The tape ended in a dappled glare. Allie Junior put on the hockey game. Chitchat moved to other subjects and after awhile people said good night, walked down the long hallway to gather up their furs and cashmere overcoats.
As Uncle Louie was putting on his hat, Angelina, her eyes too bright, the skin mottled on her throat, hugged him hard and said, "Thank you, Uncle Louie, thank you."
Surprised at her enthusiasm, surprised to be embraced, he smiled shyly, his clownish cheeks bunched up.
As he was walking past the thinning ranks of good cars to his own, his wife said, "She's a strange one, your niece."
Louie, wrung out from the evening, didn't answer.
And by morning, Angelina, without a word to anyone, was on her way.
4
That same morning, having no idea that anything was wrong, Paul Amaro left his house, to be driven through the Bronx to his headquarters in Manhattan.
Almost before he had settled into the backseat of his Lincoln, quiet streets had given onto glutted boulevards, stately homes had yielded to boarded stores and warehouses with smashed windows.
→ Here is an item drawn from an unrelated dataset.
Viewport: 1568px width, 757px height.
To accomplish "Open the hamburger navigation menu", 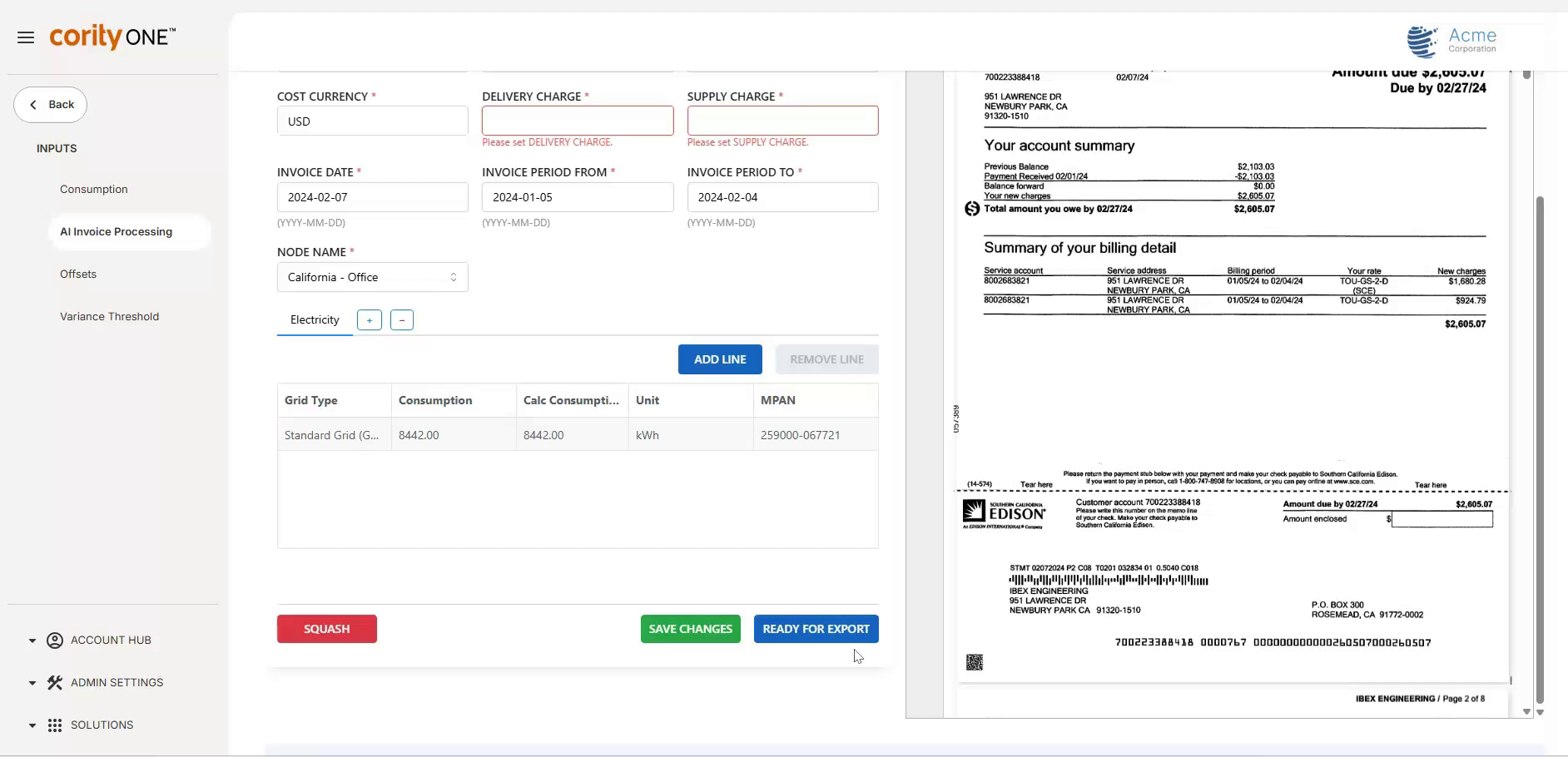I will pos(26,37).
Across the city line, sooty high-rises were smeared against the damp gray sky; the highway crumbled under the smoking, rusted, veering cars of the uninsured and reckless poor.
With it crumbled the thin crust of gentility that Paulie had affected since moving to Westchester. Mile by mile, the well-dressed commuter devolved back to the thug, the suburban businessman became once more the bully, the threatener, the felon. His posture changed, he skulked low and coiled against the window; his eyes became more vigilant and furtive. Ahead, the skyline loomed; buildings climbed up one another's backs like jungle trees clawing for a little swath of open sky. The appalling density put tension in Paulie's forehead; the city seemed to him a clot of greed, a boil throbbing with frustrations and thwarted drives and ten million interlocking fibers of aggression.